Pritkin went back to his food. “Difficult to say. But they seemed to take your mother’s warning seriously.”
“That’s good, right?” I asked. Because he had that particular crease between his eyes, the one that said he was puzzled about something.
“Perhaps. But then, they shouldn’t have needed it.”
“Come again?”
He made an unsatisfied sound, halfway between a grunt and a sigh. “The Circle might have managed to hide Apollo’s brief return to the supernatural community as a whole, but do you really think the lords didn’t know? When the battle took place at Dante’s? Where half the damned payroll are demon-possessed?”
“Well, yeah, but those are incubi. And maybe Rosier didn’t want them to say anything. Maybe he was afraid . . . I don’t know . . . that it would help your case—”
“But I didn’t have a case then,” he pointed out. “I didn’t until after you killed the Spartoi, which alone should have been enough to raise some eyebrows. It certainly caused me to start asking questions, when I woke up in my father’s court.

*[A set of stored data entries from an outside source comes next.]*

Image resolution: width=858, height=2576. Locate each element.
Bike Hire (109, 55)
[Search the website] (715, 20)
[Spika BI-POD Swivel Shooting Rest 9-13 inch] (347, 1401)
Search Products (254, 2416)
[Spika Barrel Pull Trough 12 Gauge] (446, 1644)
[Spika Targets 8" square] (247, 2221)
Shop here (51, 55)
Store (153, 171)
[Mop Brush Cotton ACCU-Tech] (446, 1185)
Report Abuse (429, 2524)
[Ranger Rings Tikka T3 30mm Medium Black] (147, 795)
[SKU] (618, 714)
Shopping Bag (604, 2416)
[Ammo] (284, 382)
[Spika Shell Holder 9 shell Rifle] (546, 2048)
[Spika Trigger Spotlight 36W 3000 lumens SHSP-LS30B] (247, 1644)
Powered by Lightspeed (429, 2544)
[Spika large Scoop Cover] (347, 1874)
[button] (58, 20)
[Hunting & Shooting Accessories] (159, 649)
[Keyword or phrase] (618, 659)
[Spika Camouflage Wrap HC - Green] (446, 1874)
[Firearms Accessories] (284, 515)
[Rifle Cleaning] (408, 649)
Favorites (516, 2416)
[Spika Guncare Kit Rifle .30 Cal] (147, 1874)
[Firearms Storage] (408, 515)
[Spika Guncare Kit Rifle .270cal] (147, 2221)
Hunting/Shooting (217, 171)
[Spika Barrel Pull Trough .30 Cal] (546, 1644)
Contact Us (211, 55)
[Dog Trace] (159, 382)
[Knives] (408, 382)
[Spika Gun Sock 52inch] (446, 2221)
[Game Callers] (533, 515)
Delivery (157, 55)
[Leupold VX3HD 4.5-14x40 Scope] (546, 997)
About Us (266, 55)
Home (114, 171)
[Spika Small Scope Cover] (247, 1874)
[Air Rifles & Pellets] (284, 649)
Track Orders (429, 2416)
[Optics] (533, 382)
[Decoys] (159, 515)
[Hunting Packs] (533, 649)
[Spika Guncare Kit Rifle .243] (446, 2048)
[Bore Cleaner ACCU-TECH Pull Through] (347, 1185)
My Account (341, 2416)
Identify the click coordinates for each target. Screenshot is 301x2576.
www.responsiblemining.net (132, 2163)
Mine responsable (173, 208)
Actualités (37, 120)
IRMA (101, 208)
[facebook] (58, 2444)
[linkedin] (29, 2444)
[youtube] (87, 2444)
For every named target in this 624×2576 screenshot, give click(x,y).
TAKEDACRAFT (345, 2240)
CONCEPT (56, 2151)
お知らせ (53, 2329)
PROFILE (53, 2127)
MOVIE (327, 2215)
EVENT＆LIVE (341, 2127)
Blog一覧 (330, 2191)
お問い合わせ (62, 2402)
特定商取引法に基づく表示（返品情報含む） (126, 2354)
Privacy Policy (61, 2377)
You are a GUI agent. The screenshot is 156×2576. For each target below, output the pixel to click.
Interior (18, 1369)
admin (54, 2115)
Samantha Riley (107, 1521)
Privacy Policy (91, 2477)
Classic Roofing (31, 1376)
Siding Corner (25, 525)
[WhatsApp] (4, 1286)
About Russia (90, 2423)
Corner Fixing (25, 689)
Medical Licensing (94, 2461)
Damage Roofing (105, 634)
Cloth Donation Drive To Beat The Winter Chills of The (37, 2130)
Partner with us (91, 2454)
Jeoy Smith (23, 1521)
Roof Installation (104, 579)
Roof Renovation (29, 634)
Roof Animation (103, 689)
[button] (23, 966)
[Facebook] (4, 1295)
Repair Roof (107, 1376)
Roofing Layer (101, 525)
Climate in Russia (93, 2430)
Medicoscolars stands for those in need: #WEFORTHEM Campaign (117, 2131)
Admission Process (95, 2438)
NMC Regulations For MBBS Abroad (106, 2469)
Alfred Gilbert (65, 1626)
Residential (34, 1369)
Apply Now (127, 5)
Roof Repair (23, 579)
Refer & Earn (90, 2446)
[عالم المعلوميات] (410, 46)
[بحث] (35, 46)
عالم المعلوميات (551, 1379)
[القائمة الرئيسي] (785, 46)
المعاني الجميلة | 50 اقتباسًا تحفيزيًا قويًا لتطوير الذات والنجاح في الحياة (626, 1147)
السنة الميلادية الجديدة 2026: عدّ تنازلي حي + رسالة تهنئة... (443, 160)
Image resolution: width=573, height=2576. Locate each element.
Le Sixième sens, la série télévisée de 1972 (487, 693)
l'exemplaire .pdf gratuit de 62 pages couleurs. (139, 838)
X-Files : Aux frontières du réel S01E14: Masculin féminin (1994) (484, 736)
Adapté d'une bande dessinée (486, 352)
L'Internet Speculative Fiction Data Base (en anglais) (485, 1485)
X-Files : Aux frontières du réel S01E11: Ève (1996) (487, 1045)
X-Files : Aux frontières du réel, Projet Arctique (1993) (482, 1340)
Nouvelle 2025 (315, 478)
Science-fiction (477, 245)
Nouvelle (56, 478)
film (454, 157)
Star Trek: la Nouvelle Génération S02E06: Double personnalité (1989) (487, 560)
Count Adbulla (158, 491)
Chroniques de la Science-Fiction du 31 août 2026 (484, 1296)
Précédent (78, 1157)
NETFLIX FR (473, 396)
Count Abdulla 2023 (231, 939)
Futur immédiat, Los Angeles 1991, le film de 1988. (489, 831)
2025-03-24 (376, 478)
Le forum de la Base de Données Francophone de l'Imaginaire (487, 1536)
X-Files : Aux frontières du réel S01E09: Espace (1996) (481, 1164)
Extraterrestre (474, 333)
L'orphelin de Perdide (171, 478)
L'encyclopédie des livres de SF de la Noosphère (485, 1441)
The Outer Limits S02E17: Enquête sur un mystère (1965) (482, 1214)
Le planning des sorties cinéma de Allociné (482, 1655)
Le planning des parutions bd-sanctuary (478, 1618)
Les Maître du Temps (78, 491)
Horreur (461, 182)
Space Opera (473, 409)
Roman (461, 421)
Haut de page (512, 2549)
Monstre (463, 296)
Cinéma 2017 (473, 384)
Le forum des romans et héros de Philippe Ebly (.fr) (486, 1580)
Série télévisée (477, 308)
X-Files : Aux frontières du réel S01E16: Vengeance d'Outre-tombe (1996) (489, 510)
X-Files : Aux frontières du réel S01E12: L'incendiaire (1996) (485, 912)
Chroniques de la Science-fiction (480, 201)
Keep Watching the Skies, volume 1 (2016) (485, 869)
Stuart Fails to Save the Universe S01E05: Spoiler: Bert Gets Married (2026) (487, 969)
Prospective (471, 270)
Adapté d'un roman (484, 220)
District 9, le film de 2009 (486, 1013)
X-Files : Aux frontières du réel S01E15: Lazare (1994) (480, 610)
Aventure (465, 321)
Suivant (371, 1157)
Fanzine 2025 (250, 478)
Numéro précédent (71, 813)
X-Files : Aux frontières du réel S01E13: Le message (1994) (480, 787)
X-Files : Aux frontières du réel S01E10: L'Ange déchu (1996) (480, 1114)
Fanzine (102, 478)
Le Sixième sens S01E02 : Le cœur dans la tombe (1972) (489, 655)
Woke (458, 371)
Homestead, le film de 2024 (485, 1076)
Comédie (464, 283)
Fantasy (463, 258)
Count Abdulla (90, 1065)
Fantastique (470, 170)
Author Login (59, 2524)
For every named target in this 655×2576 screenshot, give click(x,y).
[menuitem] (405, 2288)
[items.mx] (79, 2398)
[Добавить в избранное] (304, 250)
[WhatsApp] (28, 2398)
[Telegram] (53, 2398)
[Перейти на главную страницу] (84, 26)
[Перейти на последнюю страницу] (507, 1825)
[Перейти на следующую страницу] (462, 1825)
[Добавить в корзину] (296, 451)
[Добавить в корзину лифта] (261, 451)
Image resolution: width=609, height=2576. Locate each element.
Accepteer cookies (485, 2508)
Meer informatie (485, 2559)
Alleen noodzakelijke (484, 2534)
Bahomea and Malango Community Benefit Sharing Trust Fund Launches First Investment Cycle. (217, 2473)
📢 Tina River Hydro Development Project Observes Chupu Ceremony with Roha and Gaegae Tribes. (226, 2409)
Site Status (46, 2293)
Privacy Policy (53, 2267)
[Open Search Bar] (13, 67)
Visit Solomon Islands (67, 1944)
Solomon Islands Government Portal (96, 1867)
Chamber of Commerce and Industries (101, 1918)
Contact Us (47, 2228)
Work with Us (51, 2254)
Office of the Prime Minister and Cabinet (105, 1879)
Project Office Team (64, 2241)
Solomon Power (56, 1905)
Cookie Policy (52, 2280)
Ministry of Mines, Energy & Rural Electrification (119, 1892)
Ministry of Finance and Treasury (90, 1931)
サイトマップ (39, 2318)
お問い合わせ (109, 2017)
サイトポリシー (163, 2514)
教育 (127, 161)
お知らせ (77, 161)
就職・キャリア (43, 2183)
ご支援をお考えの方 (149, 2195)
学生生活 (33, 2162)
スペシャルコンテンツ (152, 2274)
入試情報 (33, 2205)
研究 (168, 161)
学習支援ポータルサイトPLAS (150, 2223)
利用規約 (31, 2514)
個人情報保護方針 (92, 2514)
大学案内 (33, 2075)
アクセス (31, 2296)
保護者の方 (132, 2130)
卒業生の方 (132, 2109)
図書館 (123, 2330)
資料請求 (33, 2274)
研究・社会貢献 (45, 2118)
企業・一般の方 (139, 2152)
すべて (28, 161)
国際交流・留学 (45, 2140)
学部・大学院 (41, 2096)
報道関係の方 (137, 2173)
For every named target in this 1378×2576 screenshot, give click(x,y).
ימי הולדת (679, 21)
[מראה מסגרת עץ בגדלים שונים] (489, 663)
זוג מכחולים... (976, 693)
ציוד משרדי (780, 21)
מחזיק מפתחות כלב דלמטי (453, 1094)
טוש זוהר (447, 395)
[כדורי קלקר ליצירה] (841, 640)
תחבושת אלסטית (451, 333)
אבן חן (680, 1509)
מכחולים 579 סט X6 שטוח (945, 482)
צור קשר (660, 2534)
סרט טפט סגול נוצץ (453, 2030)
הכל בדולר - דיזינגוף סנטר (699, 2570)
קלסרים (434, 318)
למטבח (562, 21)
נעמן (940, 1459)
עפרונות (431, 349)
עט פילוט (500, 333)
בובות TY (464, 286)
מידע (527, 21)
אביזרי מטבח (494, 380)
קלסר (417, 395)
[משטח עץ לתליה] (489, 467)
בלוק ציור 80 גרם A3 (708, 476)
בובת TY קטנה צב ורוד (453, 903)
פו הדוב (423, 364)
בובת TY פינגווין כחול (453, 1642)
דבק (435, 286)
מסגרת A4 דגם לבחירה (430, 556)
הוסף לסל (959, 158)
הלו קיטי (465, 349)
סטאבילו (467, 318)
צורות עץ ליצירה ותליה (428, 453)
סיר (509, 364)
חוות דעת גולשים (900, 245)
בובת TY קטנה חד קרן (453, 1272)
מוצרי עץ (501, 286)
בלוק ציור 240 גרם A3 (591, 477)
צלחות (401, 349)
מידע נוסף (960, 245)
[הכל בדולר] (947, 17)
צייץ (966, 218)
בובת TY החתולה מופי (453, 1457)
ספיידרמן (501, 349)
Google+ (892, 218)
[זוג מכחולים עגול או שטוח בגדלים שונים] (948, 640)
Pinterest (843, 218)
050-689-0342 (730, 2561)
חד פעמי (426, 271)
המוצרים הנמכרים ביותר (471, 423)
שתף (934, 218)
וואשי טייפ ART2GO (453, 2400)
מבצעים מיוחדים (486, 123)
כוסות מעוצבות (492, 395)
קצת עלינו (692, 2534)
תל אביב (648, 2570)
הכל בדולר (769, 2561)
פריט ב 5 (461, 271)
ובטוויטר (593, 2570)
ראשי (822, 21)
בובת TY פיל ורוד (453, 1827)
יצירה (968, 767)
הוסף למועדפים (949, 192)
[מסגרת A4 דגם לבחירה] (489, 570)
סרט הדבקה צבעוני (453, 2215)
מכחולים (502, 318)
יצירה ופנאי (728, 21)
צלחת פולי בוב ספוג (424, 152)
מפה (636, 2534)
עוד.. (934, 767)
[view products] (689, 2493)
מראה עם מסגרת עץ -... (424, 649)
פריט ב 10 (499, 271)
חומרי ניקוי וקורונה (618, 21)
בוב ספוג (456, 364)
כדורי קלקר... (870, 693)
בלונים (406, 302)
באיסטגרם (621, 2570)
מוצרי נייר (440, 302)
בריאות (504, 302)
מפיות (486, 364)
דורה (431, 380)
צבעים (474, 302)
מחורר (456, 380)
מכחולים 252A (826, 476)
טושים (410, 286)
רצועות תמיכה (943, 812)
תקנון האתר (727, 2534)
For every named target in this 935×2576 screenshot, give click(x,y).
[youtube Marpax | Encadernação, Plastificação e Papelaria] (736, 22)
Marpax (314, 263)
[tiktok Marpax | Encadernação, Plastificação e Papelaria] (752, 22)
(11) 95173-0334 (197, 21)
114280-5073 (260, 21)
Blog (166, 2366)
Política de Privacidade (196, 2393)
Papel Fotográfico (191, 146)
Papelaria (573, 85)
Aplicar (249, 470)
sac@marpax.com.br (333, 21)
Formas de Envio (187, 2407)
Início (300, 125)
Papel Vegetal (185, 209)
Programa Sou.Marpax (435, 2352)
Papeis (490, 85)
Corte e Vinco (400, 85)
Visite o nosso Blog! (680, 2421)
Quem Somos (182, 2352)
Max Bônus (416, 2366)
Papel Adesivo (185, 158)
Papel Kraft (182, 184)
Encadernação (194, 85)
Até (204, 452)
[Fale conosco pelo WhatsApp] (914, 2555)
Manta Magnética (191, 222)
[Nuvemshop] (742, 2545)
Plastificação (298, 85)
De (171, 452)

It could hardly have done less for the council, unless the Circle covered that up, too?”
“They never had the chance,” I told him, grimacing at the memory. “The vamps were broadcasting the coronation, and the whole damned thing was seen live by a few hundred thousand people. Not to mention however many saw the newspaper articles and the photos and—”
“Then they know. And likely more than was reported. They would have investigated even without the incident with Apollo. And with it—that’s two major attempts to circumvent the ouroboros in as many months. They could not possibly have failed to notice. And yet the response to your mother’s announcement . . . it almost sounded as if most of them had no idea.”
I frowned. “Maybe the leaders are trying to keep from panicking everyone, until they can decide what to do.”
“Cassie, the council are the leaders. There is no head; each member has a single vote. It was set up that way after the wars, when no one wanted more bloodshed over who would rule. That isn’t to say that they have no factions, and of course some members’ votes carry others. But we’re not talking about a vote, we’re talking about information they simply do not seem to have had.”
I thought about that for a moment, and ate mushrooms. I was stuffed, but they had been browned on the griddle in butter, and then covered with melted cheese and crusty meat bits and, well. “But somebody has to decide what is brought up. I mean, they couldn’t talk about everything—they’d never do anything else.”
“That is what the Adramelech does.”
“The what?”
“Your mother referred to him as Adra, for short. I am not sure why.”